- 33°12′28″N 87°34′15″W﻿ / ﻿33.20772°N 87.57089°W
- Location: Tuscaloosa, Alabama

History
- Founded: 1830

Site notes
- Architectural style: Gothic Revival

Alabama Register of Landmarks and Heritage
- Official name: Christ Episcopal Church
- Designated: July 28, 1975

= Christ Episcopal Church (Tuscaloosa, Alabama) =

Christ Episcopal Church is a historic Episcopal church building in Tuscaloosa, Alabama. It was organized on January 7, 1828, by thirteen men who elected the first vestry that night. In the first year, the vestry hired the architect William Nichols to design the building and oversee its construction. The building was added to the Alabama Register of Landmarks and Heritage on July 28, 1975.

==History==
The lot was purchased from the "Mayor and Aldermen of the Town of Tuskaloosa" for $150.00, and the cost of the building was $1,700.00. Twenty-five pews were placed in the church and were sold for bids ranging from $75 to $150 or were rented for $8 a year. This was the only source of income at the time.
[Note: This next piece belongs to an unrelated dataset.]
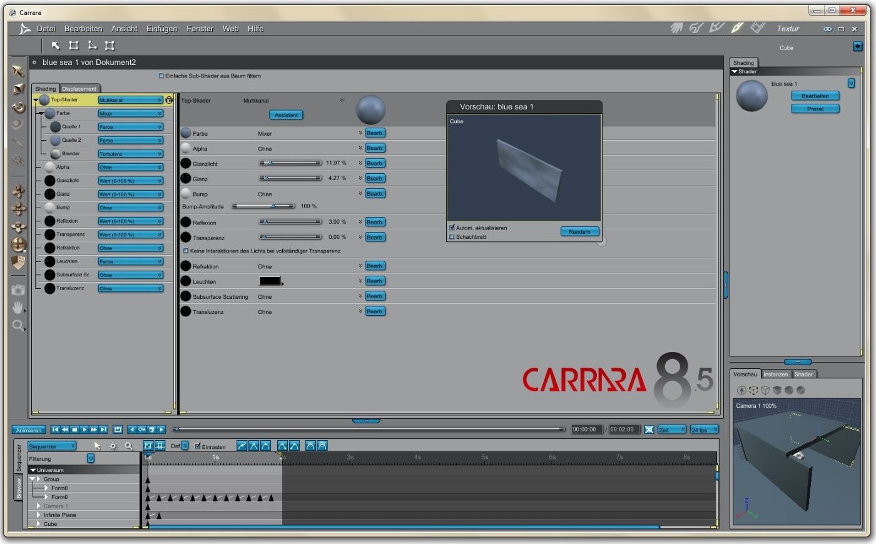This screenshot has height=544, width=876.
Task: Collapse the Universum tree node
Action: (33, 470)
The building was completed, and on April 12, 1831, the University of Alabama held charter ceremonies here. Additions and changes to the church building have taken place over the years: in 1882 the building was enlarged and remodeled from Greek Revival to Gothic Revival style, and the bell tower was added. An organ was installed in 1830 when the building was finished, but in 1941 the console was moved from the south to the north side of the chancel. The parish hall and rectory were begun in 1906, but in 1952 the old rectory was torn down and ground was broken for the chapel and education building. In 1984 a narthex was added on the west end of the nave to protect the church from street noise, and at the same time, a cloistered walk was built from the education building and the bell tower. Today, Christ Church is the oldest church in the Diocese of Alabama. Thirty-five stained glass windows add colorful inspiration to the buildings on the property: seventeen in the main church, eight in the parish hall, six in the chapel, four in the narthex and a domed ceiling in the chancel. The Rev. Albert A. Muller was the first rector to serve Christ Church.